When we go on holiday, we typically do not plan on feeling overwhelming sadness, depression, disgust, and heartbreak. We didn't look forward to going to Dachau, but we both knew we must since it was so close to Munich.  Those feelings ended up being just a fraction of the emotions Mike and I experienced after walking through the camp.  It’s not that I expected to feel differently than I did.  I didn’t expect the visit to be an upbeat one by any means.  I suppose the intensity of those emotions is what completely astounded me.  I knew as soon as I crossed through the gates of the camp that it would be an experience I would never forget. 
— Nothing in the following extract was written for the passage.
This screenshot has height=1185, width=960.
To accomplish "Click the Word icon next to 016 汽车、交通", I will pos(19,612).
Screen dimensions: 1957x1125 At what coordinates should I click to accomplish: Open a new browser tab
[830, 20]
I must say that the site was extraordinary: Extraordinary because of the reverence and respect given to every aspect, from the grounds, to the memorials, to the museum.  It was exceptional.  The fact that it even still exists, largely unchanged except for the prisoner barracks, is a testament to those who understand the magnitude of responsibility we all have of keeping these places from falling into distant memory. 

The weather that day was a fittingly somber forecast of clouds and bitter cold.  As I stood there in  the middle of the roll call square, it was a surreal experience.  It was impossible to imagine the thousands of men and women who once stood in the very spot that I stood for hours on end, hoping against all hope that they would  live another day.  When they arrived they walked through  the same gate I first walked through.  They shuffled through the same rooms of the Maintenance Building, now the museum, that I meandered through.  They were admitted to the camp, examined, undressed, shaved, showered, and escorted to what would be for most their last home on earth.  They did all of those things in the very same rooms that I learned their tragic stories.   Reading the accounts of the prisoners, I was truly ashamed and repulsed at mankind’s brutality but surprisingly captivated by the compassion and courageousness of so many as well. 

I don’t want to write too much, although I think I have written more than I meant to already.  There are plenty of places to find out the factual information about the camp and the photos I have attached to this post speak for themselves.  I was very reluctant to photograph at first.  It felt like I was exploiting something that was not mine to share.  However, after walking further into the camp and the emotions that came over me, I couldn’t help but think, "Everyone in the world should have to see this."   And so it was then that I picked up the camera and started shooting.  There was one place I didn’t take pictures though.  It was the last place we saw and the most gut-wrenching site of all.  It was the grave of some 30,000 men, women, and children.  It was the crematorium. 

There is nothing I can say, do, or write to explain how it felt to see Dachau.  There really are no words that could possibly do justice to the poor souls who endured the horrid purpose of the camp.  I simply hope that by sharing my experience, others may know the impact of such a place.